I see from the T&A article that Wolford so kindly posted that the Deputy Leader of the Council and Councillor responsible for Community Safety is Asian. Isn't that just typical! They come here, serving the community with civic responsibility and all manner of ideas about public service. Bloody do gooders! Why can't they just mix in, assimilate and be moaning bigots like normal people?


The gentleman in question ... Councillor Imran Hussain ... was most helpful to my neighbours and I when we were objecting to a recent (in our view dodgy) planning application that Bradford Council has subsequently approved.

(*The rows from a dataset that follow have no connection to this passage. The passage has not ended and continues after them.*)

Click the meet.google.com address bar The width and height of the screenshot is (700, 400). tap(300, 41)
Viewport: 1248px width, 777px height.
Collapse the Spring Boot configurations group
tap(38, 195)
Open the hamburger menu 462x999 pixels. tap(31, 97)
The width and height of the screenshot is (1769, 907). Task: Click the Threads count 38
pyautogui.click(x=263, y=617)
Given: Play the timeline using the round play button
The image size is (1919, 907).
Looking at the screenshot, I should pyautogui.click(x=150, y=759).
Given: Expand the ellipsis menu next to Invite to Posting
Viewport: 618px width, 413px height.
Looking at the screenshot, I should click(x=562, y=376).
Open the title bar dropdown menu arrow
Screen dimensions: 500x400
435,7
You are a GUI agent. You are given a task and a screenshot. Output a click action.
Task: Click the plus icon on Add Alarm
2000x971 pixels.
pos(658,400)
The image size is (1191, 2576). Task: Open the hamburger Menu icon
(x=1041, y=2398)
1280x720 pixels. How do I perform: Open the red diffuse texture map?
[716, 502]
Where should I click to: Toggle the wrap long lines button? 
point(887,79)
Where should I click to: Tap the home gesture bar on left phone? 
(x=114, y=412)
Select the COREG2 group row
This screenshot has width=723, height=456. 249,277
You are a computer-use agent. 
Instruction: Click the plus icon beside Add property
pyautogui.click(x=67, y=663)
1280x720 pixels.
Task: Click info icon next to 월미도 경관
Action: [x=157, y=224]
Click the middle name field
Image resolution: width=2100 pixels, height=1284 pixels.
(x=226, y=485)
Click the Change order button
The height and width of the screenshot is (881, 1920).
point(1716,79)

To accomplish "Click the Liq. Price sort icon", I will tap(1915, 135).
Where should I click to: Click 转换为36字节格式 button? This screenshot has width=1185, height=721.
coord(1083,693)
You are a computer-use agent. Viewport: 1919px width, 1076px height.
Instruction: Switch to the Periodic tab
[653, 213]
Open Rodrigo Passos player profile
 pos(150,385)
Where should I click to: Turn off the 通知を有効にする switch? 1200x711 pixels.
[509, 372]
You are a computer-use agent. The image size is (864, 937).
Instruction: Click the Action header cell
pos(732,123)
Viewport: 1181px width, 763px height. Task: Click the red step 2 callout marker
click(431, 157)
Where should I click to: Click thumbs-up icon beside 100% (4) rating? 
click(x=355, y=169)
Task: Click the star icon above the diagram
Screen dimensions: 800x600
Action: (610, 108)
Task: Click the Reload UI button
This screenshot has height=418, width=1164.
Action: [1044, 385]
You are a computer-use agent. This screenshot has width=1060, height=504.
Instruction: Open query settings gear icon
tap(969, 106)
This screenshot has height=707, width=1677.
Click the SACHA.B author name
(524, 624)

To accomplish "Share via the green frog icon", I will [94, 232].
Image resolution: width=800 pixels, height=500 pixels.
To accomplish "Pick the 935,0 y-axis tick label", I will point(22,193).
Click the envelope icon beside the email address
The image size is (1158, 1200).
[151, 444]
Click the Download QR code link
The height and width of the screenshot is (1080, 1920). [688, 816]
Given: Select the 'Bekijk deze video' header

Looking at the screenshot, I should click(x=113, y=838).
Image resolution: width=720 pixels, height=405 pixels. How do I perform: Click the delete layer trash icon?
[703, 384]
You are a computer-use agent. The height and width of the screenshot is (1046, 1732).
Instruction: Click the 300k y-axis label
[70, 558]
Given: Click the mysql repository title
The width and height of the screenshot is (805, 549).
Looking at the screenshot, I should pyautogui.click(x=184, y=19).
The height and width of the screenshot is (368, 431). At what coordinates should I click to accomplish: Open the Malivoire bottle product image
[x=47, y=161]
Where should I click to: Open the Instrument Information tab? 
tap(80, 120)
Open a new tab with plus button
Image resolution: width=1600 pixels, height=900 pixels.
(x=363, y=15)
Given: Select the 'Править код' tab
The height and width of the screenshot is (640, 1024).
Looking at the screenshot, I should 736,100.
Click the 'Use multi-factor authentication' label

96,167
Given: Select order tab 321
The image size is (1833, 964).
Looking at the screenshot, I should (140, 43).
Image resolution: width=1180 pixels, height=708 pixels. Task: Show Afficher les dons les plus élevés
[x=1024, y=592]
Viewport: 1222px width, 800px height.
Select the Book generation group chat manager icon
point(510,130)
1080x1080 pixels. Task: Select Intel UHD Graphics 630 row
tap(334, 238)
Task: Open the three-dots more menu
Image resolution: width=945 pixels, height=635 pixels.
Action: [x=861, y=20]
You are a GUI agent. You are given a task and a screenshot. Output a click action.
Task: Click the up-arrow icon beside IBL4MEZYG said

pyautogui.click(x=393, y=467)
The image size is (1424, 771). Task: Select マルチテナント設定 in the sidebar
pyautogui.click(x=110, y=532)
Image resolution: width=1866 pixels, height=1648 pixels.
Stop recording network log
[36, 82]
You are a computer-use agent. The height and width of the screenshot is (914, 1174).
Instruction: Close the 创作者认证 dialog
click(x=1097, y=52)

I am very grateful for his efforts and would definitely vote for him if he was my ward councillor.

Two of our own ward councillors wrote in support of our objections but didn't attend the appeal panel meeting. Councillor Hussain was at the meeting and insisted that we were given a fair chance to air our views and that the appeal panel should visit the proposed development site before ratifying the planning consent. I did verbally thank him for his efforts and, on reflection, wish that I had confirmed it in writing.

It is worth noting that the only detrimental comments that I have ever heard or read about Councillor Hussain were in the Respect Party's election literature when he stood against George Galloway in the Bradford West parliamentary by-election.

Edited by Wolford6, 28 December 2012 - 04:09 PM.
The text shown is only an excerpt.